» **Brief**: In the listing below, find the line that contains "Image resolution: width=951" and the line that contains "This screenshot has width=581, height=416.". Quote both and every line between them, exactly, and nothing more.

======

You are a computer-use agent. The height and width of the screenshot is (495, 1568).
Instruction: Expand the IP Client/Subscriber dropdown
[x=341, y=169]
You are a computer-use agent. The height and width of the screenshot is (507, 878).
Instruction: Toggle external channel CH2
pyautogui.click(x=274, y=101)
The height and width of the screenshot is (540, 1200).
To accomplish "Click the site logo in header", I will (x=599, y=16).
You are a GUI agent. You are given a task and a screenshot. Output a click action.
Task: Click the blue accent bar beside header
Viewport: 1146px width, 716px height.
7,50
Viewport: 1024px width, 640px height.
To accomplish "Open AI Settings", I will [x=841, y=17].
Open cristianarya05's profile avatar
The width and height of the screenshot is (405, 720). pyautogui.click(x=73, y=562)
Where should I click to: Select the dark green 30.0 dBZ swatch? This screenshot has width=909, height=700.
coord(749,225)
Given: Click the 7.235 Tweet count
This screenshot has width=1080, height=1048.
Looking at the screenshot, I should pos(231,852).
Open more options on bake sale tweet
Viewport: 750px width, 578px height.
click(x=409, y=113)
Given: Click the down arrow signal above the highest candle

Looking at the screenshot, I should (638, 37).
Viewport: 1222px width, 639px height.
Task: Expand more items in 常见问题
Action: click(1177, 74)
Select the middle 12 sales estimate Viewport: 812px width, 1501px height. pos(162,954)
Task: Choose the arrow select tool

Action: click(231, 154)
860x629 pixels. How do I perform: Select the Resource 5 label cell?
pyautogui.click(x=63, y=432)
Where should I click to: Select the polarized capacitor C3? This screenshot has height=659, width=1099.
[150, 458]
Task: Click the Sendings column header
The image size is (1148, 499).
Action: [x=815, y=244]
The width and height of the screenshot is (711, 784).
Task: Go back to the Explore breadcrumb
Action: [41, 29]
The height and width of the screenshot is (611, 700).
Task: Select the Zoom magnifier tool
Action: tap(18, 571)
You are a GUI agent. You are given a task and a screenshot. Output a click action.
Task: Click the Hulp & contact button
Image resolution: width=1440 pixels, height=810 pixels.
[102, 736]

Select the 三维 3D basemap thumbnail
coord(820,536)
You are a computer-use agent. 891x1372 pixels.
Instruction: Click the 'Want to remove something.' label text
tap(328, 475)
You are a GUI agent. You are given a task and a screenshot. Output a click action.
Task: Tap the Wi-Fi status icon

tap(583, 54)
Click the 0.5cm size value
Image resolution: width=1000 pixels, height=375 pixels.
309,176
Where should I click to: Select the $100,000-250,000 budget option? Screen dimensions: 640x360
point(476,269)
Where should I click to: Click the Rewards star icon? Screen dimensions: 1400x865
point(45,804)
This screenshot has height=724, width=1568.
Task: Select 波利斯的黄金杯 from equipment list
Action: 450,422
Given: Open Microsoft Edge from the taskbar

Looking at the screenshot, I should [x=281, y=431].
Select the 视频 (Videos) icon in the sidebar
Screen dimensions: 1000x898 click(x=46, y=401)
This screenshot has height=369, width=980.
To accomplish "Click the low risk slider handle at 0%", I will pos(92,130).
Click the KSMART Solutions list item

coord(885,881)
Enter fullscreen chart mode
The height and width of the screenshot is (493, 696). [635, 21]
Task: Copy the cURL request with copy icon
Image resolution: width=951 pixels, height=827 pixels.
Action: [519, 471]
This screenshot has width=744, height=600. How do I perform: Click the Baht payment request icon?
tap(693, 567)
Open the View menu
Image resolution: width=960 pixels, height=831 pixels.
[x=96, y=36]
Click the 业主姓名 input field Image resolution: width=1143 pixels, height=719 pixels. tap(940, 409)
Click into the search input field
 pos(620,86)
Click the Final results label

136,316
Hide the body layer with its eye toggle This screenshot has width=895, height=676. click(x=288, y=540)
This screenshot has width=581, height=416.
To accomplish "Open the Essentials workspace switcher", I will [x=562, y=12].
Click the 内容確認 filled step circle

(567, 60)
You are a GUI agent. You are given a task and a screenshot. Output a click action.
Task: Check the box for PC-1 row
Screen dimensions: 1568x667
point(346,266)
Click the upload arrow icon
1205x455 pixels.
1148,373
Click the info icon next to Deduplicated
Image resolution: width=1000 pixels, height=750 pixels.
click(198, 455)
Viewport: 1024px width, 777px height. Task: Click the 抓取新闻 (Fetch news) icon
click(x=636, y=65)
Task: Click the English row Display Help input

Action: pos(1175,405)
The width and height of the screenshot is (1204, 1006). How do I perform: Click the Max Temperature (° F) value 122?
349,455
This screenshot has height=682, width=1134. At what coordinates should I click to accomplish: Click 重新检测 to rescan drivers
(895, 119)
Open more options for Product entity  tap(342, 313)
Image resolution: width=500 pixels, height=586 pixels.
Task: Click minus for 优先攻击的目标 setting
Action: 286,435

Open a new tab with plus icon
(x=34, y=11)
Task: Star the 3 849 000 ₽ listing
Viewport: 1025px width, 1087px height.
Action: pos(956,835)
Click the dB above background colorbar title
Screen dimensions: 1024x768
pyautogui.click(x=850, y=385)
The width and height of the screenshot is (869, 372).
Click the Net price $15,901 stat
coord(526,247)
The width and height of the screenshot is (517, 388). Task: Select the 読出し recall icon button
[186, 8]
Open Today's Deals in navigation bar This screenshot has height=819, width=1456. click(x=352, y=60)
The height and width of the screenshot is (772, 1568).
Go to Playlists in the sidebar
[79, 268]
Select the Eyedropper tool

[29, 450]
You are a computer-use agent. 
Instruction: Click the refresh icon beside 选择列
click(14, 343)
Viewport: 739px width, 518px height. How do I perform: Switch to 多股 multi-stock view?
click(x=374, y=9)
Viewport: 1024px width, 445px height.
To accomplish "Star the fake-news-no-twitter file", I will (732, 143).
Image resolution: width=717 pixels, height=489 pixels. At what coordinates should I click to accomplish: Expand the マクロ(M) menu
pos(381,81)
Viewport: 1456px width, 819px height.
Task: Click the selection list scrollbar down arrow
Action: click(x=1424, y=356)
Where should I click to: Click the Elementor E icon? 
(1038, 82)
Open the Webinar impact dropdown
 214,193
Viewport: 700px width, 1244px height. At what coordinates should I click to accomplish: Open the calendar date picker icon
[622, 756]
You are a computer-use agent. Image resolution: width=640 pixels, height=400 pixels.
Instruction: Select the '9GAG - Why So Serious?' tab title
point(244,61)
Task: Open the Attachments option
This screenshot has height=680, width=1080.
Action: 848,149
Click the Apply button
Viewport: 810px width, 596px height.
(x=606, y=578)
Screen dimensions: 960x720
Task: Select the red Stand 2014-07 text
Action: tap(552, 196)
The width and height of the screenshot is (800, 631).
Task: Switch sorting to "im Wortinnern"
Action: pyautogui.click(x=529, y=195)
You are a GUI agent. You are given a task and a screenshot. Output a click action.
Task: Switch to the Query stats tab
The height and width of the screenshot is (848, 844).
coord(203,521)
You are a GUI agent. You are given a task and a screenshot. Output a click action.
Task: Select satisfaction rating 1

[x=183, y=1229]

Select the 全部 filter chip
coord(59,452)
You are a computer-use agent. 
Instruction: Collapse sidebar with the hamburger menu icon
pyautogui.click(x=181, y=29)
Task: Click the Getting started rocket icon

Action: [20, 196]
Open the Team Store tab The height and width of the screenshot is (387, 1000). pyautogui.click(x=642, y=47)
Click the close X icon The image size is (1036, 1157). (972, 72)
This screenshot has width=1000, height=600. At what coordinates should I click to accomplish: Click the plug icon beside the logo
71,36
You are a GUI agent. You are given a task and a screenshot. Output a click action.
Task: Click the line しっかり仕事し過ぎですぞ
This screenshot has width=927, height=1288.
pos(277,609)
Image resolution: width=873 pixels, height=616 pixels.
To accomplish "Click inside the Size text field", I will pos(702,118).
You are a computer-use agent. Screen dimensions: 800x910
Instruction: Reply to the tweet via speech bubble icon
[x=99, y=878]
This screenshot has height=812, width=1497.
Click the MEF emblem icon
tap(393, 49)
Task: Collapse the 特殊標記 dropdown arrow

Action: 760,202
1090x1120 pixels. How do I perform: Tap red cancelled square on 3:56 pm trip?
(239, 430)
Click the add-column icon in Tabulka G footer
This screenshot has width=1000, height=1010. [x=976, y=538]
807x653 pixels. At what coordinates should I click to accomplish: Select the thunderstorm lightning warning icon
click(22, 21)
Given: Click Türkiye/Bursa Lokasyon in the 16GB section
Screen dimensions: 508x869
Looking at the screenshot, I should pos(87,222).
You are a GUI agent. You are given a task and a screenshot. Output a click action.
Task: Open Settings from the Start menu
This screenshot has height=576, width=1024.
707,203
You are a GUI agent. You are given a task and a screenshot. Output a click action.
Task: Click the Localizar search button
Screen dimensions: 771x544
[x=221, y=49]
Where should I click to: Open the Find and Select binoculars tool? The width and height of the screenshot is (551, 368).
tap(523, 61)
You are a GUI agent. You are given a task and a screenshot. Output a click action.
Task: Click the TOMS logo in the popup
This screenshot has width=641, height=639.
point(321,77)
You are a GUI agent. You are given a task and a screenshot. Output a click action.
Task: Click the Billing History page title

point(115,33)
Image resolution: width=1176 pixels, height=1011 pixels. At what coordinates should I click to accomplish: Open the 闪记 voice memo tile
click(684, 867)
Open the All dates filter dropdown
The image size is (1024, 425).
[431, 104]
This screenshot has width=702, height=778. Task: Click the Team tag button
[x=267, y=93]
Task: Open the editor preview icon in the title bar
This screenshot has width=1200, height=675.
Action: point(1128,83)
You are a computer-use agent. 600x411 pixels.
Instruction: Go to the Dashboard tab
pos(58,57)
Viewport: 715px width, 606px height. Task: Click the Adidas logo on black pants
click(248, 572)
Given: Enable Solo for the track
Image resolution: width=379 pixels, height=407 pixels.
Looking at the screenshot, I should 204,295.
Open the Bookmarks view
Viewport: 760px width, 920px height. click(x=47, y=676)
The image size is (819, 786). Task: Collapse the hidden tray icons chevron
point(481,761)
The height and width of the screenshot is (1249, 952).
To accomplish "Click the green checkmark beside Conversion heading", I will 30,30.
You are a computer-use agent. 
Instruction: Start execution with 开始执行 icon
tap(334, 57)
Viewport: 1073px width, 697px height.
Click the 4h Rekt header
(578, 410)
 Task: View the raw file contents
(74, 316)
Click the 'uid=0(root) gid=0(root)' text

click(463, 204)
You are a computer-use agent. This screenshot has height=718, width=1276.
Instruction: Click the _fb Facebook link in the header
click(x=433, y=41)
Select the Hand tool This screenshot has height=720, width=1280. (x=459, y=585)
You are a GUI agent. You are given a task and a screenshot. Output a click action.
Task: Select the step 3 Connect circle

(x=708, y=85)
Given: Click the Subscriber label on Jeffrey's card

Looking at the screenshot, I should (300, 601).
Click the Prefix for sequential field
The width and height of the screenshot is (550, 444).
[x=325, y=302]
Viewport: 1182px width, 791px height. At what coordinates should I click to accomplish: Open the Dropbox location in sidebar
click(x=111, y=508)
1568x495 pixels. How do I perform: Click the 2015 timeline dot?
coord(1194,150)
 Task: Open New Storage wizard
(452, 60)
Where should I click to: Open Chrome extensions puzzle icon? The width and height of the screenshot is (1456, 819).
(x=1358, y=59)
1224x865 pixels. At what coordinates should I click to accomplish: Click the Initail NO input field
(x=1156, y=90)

======

» **Solution**:
Image resolution: width=951 pixels, height=827 pixels.
Action: [519, 471]
This screenshot has width=744, height=600. How do I perform: Click the Baht payment request icon?
tap(693, 567)
Open the View menu
Image resolution: width=960 pixels, height=831 pixels.
[x=96, y=36]
Click the 业主姓名 input field Image resolution: width=1143 pixels, height=719 pixels. tap(940, 409)
Click into the search input field
 pos(620,86)
Click the Final results label

136,316
Hide the body layer with its eye toggle This screenshot has width=895, height=676. click(x=288, y=540)
This screenshot has width=581, height=416.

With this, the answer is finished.